Um zu verstehen, dass eine stabile Welt für in komplexe Finanzinstrumente investierte Versicherer nicht den Regelzustand darstellt, müssen Anleger aber nicht bis zum Kollaps des letztlich von der Federal Reserve geretteten Versicherungsriesen American International Group (AIG) im Jahr 2008 zurückgehen. Diesem wurden ausfallende Hypothekenkredite seiner Kunden zum Verhängnis, die über Credit Default Swaps abgesichert waren. Situationen, in denen Versicherer und Kassen gezwungen waren, zur Besicherung anderer Finanzgeschäfte gedachte Assets notzuverkaufen, gab es auch in den Jahren darauf – so zum Beispiel 2022, als britische Pensionsfonds infolge unorthodoxer Haushaltspläne der Regierung in London binnen kurzer Zeit Gilts im Milliardenwert veräußern mussten. Der damalige Beinahe-Crash am Anleihemarkt zeigt, wie stark die Versicherungsbranche mit dem Rest des globalen Finanzsystems vernetzt ist und wie schnell Krisen in ihr selbst auf vermeintlich stabile und liquide Assetklassen übergreifen können.

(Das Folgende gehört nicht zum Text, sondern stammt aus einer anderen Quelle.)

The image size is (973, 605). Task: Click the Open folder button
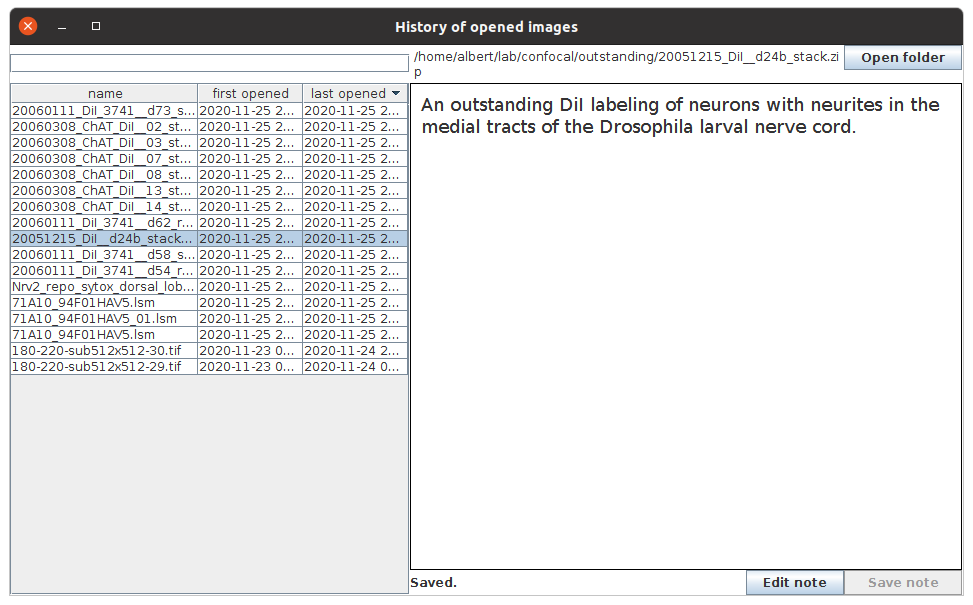click(x=902, y=58)
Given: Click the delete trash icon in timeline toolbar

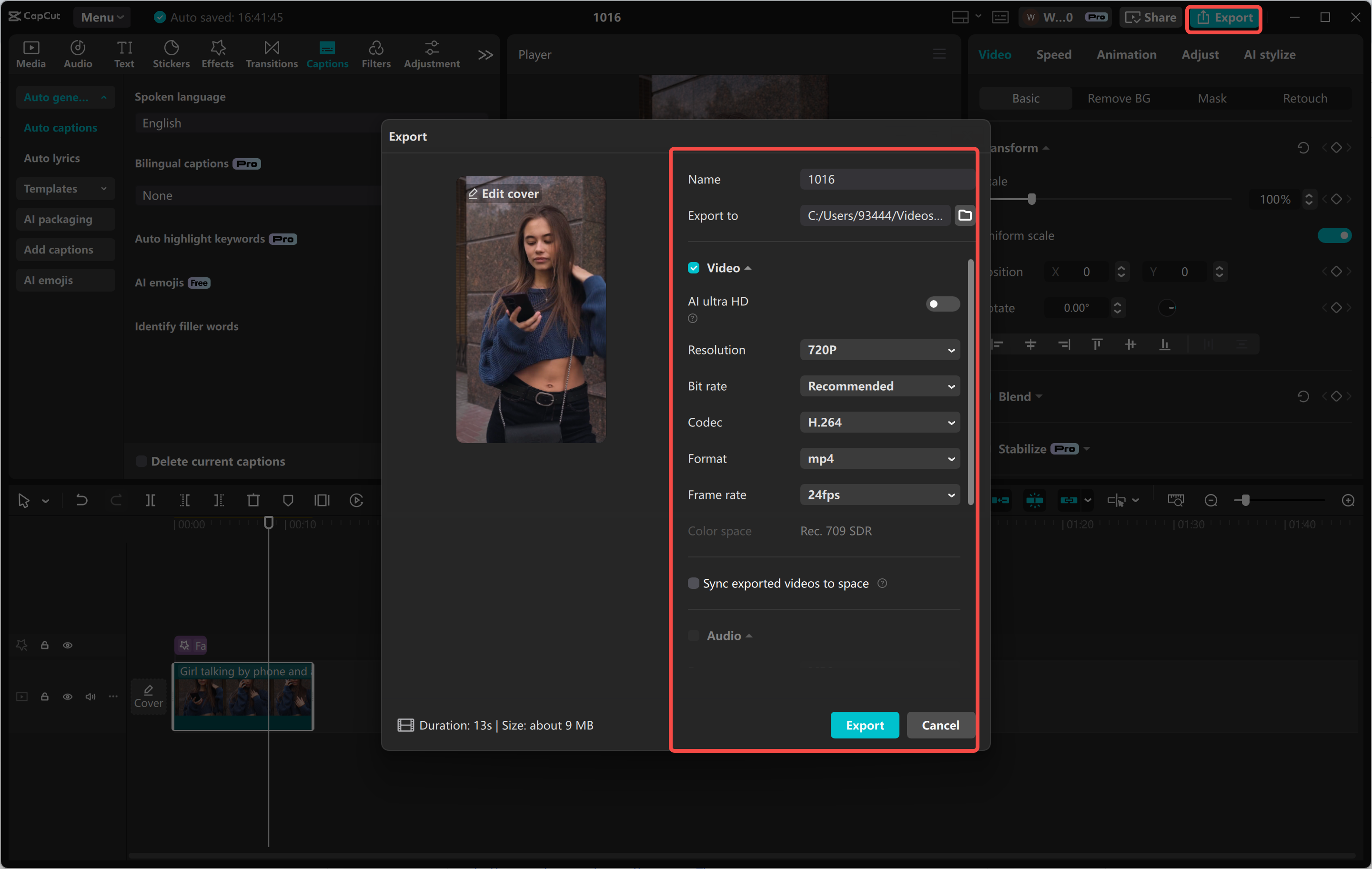Looking at the screenshot, I should pyautogui.click(x=253, y=500).
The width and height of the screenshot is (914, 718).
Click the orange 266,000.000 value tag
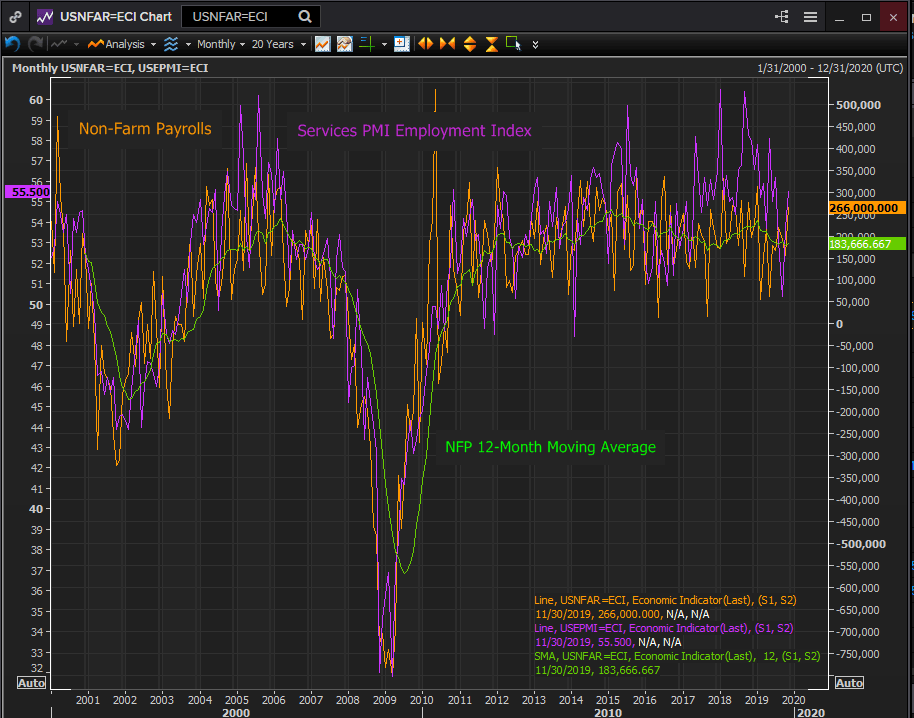(866, 208)
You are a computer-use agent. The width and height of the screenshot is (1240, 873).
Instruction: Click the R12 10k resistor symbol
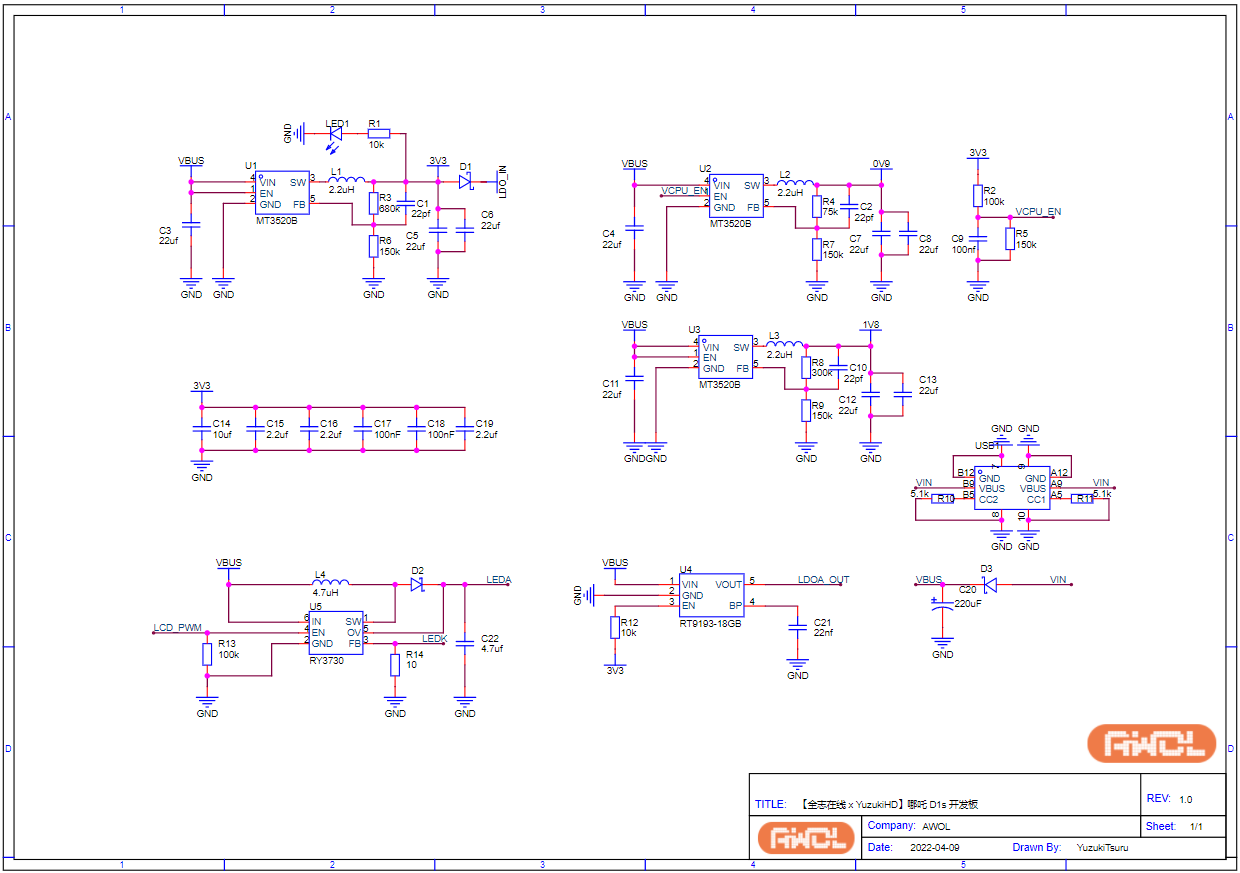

Überarbeitung der Aufsicht nötig

Private-Equity-Vertreter werden indes argumentieren, dass sie in der Regel einen langfristigen Anlageansatz verfolgen und deshalb gut zur Versicherungsbranche passen. Marktteilnehmer, die seit Jahren einen breiten Abfluss von Mitteln aus der regulierten Finanzbranche in schwierig einsehbare Ecken des Systems beobachten, können solche Beteuerungen aber kaum beruhigen. Eine viel diskutierte Lösung für das zu geringe Maß an Aufsicht könnte darin bestehen, von Private-Equity-Gesellschaften kontrollierte Versicherer in den USA für systemisch relevant zu erklären und somit unter die Ägide der Fed zu stellen. Allerdings ist die Erklärung systemischer Relevanz zurecht kein Mittel, das Regulatoren leichtfertig einsetzen – schließlich kann dies die Marktteilnehmer erst recht verunsichern. Sinnvoller ist daher eine Kontrolle durch aufsichtliche Gremien, die Bewertungen von Privatmarktanlagen der Versicherer regelmäßiger prüfen.